◆ **Exercise directions**
Write out nothing but the lines from the one containing "This screenshot has width=701, height=727." through the last line below, both included, and without the pictures.

**** Records for this exercise ****

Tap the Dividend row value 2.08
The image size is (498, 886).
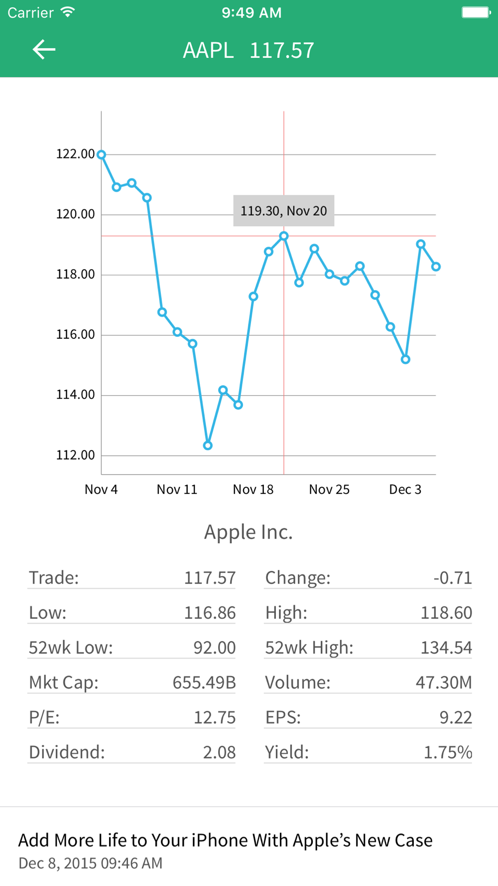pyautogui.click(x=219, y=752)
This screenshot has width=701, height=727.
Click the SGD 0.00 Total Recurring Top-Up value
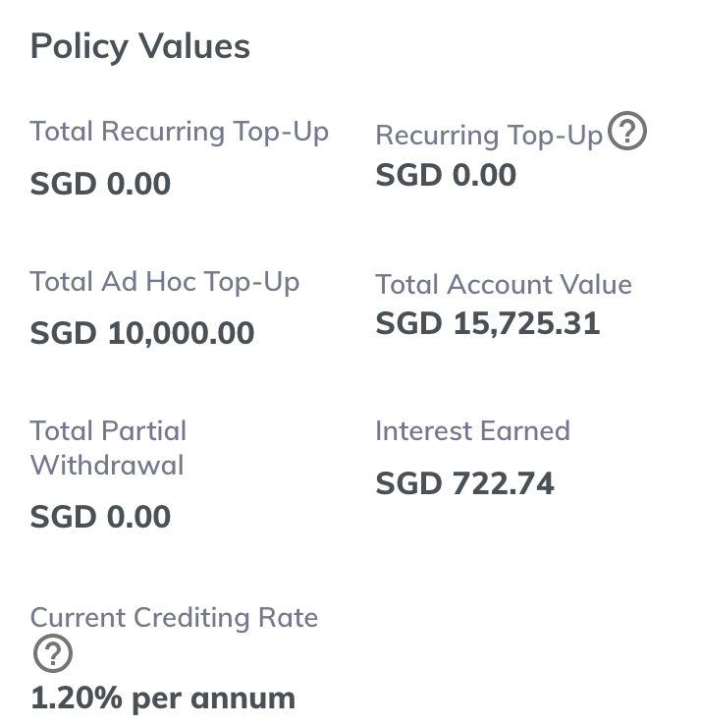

****

◆ **Exercise answer**
This screenshot has width=701, height=727.
Click the SGD 0.00 Total Recurring Top-Up value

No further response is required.